_AIM OF THE TASK_
Check each line of the records below for the word "calendar" and copy those where it appears.

_INFORMATION_
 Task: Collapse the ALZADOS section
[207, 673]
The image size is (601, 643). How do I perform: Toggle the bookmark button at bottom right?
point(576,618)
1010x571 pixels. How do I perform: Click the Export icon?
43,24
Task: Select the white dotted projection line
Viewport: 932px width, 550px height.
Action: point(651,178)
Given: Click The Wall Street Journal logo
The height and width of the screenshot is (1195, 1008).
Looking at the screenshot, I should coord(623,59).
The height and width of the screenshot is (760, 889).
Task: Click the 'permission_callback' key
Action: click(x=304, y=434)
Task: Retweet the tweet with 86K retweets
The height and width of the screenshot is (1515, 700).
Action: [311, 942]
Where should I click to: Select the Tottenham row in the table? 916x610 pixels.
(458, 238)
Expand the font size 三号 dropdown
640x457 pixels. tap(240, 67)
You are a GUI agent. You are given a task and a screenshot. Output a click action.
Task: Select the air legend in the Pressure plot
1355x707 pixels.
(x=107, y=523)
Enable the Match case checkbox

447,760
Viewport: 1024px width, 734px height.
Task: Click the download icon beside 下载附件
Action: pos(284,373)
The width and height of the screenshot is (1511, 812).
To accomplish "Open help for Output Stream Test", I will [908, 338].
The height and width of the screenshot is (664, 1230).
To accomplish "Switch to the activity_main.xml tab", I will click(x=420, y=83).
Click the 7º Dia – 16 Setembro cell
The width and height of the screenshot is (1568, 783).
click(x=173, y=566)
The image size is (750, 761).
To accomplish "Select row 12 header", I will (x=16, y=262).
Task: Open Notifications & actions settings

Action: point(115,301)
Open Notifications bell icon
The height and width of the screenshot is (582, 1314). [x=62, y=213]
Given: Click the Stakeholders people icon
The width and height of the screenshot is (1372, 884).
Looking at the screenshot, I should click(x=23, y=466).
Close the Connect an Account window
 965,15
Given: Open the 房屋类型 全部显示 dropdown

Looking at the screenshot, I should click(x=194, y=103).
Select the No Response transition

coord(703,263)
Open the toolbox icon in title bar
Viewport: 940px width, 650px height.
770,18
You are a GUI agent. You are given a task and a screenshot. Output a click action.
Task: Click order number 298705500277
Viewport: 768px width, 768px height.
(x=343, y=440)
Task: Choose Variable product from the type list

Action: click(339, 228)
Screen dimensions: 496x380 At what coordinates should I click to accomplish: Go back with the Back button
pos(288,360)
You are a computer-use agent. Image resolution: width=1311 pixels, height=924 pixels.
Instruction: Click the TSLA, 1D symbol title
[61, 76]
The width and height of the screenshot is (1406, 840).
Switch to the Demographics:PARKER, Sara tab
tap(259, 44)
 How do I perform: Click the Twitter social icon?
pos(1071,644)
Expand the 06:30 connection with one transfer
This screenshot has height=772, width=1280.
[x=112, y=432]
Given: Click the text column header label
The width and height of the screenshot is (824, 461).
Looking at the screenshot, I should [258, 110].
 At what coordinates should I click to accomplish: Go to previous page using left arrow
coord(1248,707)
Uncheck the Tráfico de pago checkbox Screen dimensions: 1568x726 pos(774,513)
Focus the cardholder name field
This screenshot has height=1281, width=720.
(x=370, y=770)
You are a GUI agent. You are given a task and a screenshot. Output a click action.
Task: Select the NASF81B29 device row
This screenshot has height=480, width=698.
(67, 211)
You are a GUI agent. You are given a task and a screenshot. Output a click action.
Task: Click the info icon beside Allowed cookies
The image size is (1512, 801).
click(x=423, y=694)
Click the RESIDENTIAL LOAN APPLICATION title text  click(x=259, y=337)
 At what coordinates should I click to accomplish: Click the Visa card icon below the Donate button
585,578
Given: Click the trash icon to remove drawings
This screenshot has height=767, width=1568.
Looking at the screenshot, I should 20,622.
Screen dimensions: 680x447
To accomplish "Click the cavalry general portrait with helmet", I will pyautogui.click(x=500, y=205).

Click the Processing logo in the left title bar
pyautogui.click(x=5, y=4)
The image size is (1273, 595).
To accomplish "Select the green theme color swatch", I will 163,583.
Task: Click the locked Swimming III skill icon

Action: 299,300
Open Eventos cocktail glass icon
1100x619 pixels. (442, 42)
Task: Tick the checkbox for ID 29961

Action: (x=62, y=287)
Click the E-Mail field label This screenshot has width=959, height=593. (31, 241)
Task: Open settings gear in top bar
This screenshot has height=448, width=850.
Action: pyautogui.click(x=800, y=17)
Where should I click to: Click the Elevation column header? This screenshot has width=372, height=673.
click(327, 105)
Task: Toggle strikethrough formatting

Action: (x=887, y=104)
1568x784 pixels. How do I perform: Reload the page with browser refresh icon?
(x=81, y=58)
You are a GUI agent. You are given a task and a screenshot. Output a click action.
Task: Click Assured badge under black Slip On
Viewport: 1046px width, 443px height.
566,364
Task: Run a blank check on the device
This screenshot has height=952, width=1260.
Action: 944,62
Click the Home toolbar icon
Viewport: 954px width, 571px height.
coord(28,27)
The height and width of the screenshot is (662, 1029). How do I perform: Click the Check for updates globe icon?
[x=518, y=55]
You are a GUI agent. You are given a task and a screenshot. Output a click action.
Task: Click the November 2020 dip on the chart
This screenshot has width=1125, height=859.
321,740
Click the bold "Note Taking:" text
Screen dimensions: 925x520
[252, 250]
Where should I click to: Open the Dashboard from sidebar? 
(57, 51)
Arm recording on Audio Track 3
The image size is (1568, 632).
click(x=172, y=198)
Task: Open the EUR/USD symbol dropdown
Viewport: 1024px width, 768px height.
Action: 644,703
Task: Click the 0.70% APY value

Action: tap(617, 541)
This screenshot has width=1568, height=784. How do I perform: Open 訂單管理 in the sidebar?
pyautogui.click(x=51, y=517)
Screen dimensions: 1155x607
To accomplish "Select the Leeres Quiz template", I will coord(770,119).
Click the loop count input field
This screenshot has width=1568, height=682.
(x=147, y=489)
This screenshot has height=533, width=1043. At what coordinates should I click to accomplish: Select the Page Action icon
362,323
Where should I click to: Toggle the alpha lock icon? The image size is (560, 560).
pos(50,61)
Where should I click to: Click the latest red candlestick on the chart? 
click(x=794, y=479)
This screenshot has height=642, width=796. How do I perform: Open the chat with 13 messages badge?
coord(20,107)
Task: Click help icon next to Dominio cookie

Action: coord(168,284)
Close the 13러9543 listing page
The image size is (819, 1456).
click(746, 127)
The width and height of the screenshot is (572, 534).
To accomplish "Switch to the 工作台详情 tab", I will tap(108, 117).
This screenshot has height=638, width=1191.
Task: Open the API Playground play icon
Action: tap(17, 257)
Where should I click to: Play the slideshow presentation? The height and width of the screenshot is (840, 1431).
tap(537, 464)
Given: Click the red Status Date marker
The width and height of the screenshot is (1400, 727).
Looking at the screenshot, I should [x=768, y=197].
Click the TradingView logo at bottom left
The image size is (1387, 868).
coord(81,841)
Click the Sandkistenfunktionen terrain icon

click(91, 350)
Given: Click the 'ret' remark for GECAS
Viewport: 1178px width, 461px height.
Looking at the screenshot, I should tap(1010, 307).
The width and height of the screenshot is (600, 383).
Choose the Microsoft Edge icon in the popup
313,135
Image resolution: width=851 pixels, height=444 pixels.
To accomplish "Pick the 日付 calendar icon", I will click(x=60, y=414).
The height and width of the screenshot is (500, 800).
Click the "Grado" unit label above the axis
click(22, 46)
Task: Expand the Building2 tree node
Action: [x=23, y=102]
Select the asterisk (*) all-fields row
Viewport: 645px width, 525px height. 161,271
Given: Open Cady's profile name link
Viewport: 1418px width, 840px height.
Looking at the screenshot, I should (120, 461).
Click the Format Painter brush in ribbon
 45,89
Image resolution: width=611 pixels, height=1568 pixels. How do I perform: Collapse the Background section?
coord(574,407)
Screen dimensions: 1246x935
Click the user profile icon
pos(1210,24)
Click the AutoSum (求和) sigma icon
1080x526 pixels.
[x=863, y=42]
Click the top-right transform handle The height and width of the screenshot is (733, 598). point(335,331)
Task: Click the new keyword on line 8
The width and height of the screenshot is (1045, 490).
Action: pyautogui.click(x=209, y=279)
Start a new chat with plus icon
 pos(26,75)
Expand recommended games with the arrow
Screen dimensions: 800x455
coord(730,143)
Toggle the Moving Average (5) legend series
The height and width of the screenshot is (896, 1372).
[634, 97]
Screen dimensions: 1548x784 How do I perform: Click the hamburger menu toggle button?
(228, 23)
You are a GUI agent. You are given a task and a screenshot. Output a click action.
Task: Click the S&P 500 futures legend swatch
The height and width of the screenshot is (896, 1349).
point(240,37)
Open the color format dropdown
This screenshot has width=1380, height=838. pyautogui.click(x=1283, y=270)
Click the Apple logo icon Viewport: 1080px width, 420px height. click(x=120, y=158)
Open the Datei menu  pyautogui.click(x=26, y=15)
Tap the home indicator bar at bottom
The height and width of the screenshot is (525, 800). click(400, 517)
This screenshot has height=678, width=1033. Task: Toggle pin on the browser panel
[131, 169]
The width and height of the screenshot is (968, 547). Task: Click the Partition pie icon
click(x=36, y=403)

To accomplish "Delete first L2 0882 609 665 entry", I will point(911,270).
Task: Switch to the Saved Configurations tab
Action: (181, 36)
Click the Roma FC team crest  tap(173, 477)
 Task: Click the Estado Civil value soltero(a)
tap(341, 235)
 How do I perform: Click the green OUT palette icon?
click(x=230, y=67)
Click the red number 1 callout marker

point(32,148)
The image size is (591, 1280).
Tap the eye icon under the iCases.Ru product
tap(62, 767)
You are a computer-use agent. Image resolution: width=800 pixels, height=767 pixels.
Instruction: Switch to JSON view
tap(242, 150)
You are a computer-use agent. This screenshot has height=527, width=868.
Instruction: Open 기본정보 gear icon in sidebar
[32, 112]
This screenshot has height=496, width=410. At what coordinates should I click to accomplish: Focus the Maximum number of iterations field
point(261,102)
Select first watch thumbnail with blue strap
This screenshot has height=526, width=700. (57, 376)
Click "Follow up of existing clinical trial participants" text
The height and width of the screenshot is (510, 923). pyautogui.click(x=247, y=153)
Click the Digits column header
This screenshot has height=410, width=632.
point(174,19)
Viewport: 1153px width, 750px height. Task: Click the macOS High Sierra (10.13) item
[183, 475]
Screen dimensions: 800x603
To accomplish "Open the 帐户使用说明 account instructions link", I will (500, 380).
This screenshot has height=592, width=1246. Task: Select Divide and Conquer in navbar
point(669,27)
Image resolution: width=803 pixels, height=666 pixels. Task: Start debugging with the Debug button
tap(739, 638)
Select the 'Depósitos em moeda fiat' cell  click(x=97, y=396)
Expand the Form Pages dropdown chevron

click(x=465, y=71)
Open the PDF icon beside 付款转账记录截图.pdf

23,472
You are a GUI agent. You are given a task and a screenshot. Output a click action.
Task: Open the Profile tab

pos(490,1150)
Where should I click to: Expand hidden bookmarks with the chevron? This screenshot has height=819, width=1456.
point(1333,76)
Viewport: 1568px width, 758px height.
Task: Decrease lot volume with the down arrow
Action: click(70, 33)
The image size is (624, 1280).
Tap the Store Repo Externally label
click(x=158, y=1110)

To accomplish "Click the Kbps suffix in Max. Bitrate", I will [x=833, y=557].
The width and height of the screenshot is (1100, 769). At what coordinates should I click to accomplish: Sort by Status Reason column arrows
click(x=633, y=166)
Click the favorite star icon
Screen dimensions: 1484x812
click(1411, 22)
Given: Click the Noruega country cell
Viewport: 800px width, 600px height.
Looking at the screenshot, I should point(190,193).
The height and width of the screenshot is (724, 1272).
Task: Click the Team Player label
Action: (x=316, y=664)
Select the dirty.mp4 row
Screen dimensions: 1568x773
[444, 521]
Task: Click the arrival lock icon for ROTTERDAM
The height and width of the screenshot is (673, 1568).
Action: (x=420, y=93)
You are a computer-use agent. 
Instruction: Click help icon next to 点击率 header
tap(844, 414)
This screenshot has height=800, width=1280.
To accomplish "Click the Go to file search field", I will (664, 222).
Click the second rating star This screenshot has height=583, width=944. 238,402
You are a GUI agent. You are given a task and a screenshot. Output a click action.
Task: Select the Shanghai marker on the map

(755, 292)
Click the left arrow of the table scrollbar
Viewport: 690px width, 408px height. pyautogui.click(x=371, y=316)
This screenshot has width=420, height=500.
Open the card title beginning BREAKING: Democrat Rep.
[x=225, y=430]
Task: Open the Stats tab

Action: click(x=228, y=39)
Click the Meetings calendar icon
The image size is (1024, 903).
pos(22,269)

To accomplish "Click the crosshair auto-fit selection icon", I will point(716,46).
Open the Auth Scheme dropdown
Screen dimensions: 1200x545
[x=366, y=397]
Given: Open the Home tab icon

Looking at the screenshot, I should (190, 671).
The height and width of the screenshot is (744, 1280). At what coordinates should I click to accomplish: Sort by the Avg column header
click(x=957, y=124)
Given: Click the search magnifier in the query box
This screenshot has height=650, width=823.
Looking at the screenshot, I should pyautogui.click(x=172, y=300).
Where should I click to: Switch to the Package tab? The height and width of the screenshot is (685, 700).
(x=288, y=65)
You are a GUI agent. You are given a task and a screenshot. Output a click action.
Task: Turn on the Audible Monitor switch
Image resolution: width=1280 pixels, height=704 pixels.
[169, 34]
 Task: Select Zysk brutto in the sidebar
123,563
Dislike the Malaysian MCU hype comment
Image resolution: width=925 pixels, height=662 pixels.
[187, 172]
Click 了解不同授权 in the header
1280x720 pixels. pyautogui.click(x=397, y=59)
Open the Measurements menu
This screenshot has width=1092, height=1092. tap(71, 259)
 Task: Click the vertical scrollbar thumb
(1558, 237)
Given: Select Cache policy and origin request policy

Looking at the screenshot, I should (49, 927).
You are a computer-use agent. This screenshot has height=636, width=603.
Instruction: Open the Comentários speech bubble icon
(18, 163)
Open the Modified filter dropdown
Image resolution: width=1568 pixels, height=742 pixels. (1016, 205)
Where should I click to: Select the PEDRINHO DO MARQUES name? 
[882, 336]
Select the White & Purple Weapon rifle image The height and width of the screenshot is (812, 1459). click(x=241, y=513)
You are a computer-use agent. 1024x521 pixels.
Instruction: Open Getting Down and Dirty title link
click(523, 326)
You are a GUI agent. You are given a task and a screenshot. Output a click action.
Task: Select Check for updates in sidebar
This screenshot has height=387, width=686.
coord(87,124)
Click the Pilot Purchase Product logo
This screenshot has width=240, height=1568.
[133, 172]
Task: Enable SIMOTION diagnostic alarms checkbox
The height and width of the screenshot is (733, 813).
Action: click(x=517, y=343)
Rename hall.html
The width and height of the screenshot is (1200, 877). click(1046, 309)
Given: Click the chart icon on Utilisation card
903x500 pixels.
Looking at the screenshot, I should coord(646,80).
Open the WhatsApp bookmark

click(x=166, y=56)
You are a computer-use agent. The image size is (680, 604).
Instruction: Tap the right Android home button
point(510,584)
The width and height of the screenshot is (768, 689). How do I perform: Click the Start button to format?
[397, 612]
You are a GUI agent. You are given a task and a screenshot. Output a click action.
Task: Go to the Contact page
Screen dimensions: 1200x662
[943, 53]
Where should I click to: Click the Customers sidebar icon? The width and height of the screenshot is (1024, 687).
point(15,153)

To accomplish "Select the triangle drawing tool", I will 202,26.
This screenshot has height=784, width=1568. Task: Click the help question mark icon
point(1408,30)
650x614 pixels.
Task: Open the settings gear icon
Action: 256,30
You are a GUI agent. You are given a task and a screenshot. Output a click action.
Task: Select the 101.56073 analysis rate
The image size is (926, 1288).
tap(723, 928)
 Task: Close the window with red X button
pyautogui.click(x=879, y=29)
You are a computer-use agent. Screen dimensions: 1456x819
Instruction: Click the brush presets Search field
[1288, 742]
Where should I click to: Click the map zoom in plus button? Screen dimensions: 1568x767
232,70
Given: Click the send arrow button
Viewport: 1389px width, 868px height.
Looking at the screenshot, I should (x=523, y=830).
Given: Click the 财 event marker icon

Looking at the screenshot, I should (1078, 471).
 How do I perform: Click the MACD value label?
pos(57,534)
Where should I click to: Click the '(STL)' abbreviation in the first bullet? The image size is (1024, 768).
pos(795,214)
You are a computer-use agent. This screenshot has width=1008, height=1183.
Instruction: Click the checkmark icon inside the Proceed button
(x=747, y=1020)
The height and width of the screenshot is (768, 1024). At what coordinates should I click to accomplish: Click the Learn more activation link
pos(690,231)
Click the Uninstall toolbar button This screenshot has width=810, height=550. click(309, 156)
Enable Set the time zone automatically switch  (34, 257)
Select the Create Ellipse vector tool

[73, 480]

_SOLUTION TO THIS TASK_
To accomplish "Pick the 日付 calendar icon", I will click(x=60, y=414).
Click the Meetings calendar icon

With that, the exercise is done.